The corollary, of course – and the one we also hear regularly touted – is that children do not read much any more, finding the virtual world of internet surfing and computer games far more enticing.
One word: hogwash.
I toss this load of rubbish into the same bin I reserve for the excuses offered by adults for the ridiculous tendency to limit severely what kids can do, and for driving them everywhere, cocooning them away out of fear that they are constantly in danger (when crime statistics show the world is actually no more dangerous for kids than it was in the 1970s).
Even on the face of it, the argument that children spend too much useless time on computers and don’t read flies in the face of those other stories in the media that breathlessly report on the Harry Potter phenomenon. Children queuing up to buy books! To meet an author! How many kids are left in the western world who have not devoured the Potter series?
All signs are that the Narnia books remain as addictive as ever for kids, never mind Lemony Snicket, the His Dark Materials novels, and all the other print worlds that kids vanish happily into.
The real live kids I know love books, and also love their computers, but don’t spend their lives glued to games consoles or the internet (or for that matter, watching non-stop TV) – not least because their use is metered by responsible parents, as it should be. And a variety of media – print and electronic – enhances children’s lives.
Surveys back this up. Take the recent 2008 Kids and Family Reading report, compiled by TSC, part of consumer trends research company Yankelovich, and released by kids’ publishers Scholastic, which looked at children’s consumption of both books and technology.
The survey interviewed more than 1,000 people in the US (that hotbed of supposed technology-addicted non-readers), about equally split between children under 17 and parents.

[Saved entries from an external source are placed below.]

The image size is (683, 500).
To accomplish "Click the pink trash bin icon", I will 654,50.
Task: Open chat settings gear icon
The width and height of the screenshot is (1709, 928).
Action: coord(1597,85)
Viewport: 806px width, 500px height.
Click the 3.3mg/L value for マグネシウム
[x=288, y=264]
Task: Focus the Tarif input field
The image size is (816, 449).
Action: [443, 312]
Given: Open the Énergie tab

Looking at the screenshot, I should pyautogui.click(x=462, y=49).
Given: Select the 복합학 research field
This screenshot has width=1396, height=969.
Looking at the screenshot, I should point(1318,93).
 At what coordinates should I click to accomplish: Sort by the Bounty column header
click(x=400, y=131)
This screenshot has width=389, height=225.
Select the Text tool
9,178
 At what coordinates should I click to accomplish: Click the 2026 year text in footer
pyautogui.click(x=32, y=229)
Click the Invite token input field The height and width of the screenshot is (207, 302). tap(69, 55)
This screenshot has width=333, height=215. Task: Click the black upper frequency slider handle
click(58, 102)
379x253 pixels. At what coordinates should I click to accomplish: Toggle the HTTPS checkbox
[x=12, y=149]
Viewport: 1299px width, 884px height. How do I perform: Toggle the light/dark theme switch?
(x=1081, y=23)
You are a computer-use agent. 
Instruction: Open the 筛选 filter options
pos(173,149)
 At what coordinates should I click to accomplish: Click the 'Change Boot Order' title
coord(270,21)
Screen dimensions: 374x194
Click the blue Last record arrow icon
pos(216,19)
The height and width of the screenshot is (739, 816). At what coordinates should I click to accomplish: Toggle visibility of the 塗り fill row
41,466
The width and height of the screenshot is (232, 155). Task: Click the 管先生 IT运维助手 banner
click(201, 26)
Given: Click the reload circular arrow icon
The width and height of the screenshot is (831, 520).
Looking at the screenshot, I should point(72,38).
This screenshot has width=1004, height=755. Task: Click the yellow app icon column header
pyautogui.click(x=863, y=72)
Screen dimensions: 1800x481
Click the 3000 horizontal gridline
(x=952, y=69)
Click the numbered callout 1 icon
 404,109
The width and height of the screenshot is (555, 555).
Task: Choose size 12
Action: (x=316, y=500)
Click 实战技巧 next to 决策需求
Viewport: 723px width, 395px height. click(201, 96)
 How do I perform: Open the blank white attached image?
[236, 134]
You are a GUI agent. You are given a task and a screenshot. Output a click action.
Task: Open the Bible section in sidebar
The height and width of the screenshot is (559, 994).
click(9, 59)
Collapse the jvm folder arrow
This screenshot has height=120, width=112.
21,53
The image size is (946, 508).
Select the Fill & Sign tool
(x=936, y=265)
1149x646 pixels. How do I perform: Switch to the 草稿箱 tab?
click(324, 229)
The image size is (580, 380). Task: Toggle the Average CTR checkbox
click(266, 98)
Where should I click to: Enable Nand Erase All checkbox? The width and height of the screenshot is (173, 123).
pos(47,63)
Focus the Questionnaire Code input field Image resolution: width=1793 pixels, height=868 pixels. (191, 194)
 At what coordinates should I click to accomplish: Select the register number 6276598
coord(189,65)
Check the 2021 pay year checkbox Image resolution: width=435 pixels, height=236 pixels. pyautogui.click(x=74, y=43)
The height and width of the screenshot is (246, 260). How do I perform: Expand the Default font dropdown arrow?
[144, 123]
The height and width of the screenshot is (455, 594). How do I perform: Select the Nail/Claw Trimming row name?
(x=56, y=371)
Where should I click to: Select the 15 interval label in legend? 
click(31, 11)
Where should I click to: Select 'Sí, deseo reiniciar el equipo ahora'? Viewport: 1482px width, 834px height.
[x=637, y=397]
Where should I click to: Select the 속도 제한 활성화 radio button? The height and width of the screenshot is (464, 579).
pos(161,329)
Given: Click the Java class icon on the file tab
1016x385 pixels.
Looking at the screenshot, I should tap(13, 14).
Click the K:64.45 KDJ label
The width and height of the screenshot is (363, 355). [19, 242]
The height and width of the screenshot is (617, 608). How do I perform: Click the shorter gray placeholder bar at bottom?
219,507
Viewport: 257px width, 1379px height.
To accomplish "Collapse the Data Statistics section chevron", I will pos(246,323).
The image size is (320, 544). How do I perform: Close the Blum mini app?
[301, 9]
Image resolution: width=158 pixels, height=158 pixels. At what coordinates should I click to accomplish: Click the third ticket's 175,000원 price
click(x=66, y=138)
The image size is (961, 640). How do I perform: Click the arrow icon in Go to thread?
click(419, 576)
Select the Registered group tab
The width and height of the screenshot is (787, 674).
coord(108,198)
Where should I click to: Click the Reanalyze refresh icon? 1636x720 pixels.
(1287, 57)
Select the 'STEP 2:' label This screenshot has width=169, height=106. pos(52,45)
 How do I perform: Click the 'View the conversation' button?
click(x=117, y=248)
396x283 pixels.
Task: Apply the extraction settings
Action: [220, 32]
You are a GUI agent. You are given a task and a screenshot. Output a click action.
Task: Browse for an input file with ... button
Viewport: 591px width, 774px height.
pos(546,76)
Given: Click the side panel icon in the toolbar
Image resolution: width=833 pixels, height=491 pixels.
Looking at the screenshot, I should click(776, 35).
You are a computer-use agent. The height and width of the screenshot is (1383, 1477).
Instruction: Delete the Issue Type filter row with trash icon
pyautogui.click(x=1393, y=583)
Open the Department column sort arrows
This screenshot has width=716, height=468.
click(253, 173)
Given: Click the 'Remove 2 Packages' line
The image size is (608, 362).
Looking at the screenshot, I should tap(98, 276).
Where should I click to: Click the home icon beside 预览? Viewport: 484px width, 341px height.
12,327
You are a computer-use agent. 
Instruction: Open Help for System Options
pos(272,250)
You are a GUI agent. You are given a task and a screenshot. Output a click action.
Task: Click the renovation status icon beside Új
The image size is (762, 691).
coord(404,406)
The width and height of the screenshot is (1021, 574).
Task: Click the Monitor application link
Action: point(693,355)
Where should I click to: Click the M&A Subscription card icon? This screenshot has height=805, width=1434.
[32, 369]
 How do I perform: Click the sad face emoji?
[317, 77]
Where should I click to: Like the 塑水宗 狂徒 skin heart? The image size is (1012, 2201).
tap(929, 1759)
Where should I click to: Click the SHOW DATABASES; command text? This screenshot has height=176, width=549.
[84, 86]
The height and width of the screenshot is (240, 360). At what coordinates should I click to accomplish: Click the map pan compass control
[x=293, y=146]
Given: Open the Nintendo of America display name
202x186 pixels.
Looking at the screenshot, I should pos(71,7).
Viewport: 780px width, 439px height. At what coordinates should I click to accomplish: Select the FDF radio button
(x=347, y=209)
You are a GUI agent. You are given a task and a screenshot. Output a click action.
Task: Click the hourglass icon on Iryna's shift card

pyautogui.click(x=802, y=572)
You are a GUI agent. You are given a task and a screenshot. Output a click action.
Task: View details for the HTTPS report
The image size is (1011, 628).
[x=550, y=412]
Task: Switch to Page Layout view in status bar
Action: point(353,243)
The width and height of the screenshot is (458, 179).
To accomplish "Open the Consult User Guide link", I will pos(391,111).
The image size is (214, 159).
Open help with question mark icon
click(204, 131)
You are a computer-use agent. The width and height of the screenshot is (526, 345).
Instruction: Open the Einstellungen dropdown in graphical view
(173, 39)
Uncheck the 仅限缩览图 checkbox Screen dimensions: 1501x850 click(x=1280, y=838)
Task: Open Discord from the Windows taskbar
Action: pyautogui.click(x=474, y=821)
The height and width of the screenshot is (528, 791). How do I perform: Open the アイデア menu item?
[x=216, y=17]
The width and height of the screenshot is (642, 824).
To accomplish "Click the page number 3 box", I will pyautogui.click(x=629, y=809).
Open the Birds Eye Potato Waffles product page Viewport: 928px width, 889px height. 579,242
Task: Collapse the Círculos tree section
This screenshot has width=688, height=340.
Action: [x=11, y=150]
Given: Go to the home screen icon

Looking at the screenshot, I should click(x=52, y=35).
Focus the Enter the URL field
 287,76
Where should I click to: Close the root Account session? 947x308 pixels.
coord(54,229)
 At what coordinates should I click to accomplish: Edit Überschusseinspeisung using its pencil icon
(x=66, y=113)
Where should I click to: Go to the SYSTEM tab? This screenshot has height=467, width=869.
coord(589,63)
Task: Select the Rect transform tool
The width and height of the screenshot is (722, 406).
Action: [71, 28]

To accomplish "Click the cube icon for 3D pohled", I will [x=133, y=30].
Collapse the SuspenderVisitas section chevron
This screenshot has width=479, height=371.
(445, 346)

It found that nearly a quarter of kids were what the survey termed “high-frequency” pleasure readers, meaning they read daily. An additional 53 per cent were “moderate frequency” readers, reading for pleasure between one and six times weekly (which I’d say is considerably more than many of those adults who grew up in the non-computer era and who now lament the purported lack of reading among kids).
Regarding technology use, the survey reveals that more children over eight spend time online than read daily for pleasure. But far from being a bad thing, the survey actually showed that kids that are online a lot also tend to read more, not less.
“High-frequency internet users are more likely to read books for fun every day,” Heather Carter, director of corporate research at Scholastic, said in a statement released with the survey.
“That suggests that parents and teachers can tap into kids’ interest in going online to spark a greater interest in reading books.”
The survey showed that two-thirds of children up to age 17 used the internet to directly expand their experience of reading books – visiting author websites or fan sites for example, or finding other titles by a favourite author (about a third use the net for the latter).
Children engage in other online activities that directly enhance their pleasure in their favourite books, too – and show how comfortable kids are with using new media. Some 18 per cent have gone looking for blogs about a loved book, 16 per cent have visited discussion boards about a book, and the same number have listened to podcasts about a book they’ve read.
Some 75 per cent of the children surveyed agreed with the statement: “No matter what I can do online, I’ll always want to read books printed on paper.”
All of that indicates a pretty healthy love of reading among kids, a pleasure directly enlivened and encouraged by their use of the internet.
The bottom line is that kids are inspired by their parents’ own interests, and their activities are hugely shaped by how parents structure their home environment.
Mindful parents manage their kids’ access to computers, gaming consoles and television. Reading parents inspire and create reading children. Simple as that.